Unfortunately, we can’t discuss the mathematics and algorithms of dimensionality reduction in class. Which is too bad, since its useful and important and (in my mind) interesting. There are enough other classes that discuss it.
(required) High-Dimensional Visualizations. Georges Grinstein, Marjan Trutschl, Urska Cvek. (semantic scholar) (link1)
This is an old (Circa 2001) paper that I am not sure was actually published at KDD. However, it is a great gallery of old methods for doing “High-Dimensional” (mid-dimensional by modern standards) visualizations. Most of these ideas did not stand the test of time - but it’s amusing to look through the old gallery to get a sense of what people were trying.
(required) The Beginner’s Guide to Dimensionality Reduction, by By: Matthew Conlen and Fred Hohman. An Idyll interactive workbook.
This is a very basic demonstration of the basic concepts of dimensionality reduction. It doesn’t say much about the “real” algorithms, but you should get a rough idea if you haven’t already.
(required) How to Use T-SNE Effectively
I wanted to give you a good foundation on dimensionality reduction. This isn’t it. But… it will make you appreciate why you need to be careful with dimensionality reduction (especially fancy kinds of it).
(left off in 2021, but required in the future) Understanding UMAP
I like this as a way to explain the UMAP algorithm. It is a mix of the details, but also the intuitions. It is less important to understand UMAP, but more to get a sense of what these kinds of algorithms do.
I was going to suggest some optional readings for those of you who want to learn more about dimensionality reduction. There is a lot of great stuff the is visualization specific: techniques for using dimensionality reduction, approaches for user-controlled (supervised) dimensionality reduction, ways to visualize and interpret dimensionality reductions, … But there’s so much I don’t know where to start. If there is some topic that is interesting to you, make a posting on Piazza and I’ll give a recommendation on where to start.
If you’ve had an ML class, you might be wondering “what about X?” (where X is some more modern dimensionality reduction algorithm). Machine learning has made dimensionality reduction a hot topic recently, and there are a plethora of new methods to consider.
There is also a separate question of how to look at dimensionality reduced data. There are no required readings for this.

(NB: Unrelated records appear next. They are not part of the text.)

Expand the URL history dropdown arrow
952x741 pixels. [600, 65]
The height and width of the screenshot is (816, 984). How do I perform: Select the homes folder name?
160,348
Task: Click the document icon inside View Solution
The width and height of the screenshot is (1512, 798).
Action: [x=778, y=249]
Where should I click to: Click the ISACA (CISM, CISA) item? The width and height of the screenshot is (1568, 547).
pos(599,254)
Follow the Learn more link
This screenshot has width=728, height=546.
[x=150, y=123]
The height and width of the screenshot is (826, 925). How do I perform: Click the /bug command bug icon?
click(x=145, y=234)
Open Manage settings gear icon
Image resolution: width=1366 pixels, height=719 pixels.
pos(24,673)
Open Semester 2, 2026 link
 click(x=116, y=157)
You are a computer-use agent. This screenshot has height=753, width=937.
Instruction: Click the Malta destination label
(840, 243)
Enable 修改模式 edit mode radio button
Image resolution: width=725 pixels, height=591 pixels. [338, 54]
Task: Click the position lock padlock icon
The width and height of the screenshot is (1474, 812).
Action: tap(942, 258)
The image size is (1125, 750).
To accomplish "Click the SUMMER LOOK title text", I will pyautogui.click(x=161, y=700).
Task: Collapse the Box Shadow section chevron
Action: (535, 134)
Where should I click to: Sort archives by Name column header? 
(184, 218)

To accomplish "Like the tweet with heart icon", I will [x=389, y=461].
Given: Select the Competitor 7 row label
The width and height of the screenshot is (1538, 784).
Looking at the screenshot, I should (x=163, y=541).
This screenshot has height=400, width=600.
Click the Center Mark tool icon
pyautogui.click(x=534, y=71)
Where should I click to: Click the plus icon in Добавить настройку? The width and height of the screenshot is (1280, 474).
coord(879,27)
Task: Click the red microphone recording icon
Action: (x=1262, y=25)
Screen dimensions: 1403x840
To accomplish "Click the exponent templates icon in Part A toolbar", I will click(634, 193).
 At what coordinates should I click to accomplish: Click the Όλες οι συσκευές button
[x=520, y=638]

(optional) Julian Stahnke, Marian Dork, Boris Muller, and Andreas Thom. 2015. Probing Projections: Interaction Techniques for Interpreting Arrangements and Errors of Dimensionality Reductions. IEEE transactions on visualization and computer graphics 22, 1 (August 2015), 629–638. DOI: https://doi.org/10.1109/TVCG.2015.2467717
This focuses on more basic dimensionality reductions (PCA), but it gets at many of the issues.
(optional) Florian Heimerl and Michael Gleicher. 2018. Interactive Analysis of Word Vector Embeddings. Computer Graphics Forum 37, 3 (June 2018), 253–265. DOI: https://doi.org/10.1111/cgf.13417 (online version)
While this is specific to Word Vector Embeddings, I like it because it tries to get away from the “default” scatterplot designs.
[1]Florian Heimerl, Christoph Kralj, Torsten Möller, and Michael Gleicher. 2020. embComp: Visual Interactive Comparison of Vector Embeddings. IEEE Transactions on Visualization and Computer Graphics preprint, (December 2020). DOI: https://doi.org/10.1109/TVCG.2020.3045918 (online version)
A recent paper I am quite proud of - dealing with the challenges of comparing embeddings. Again, a lesson here are the choices in how to do things other than scatterplots.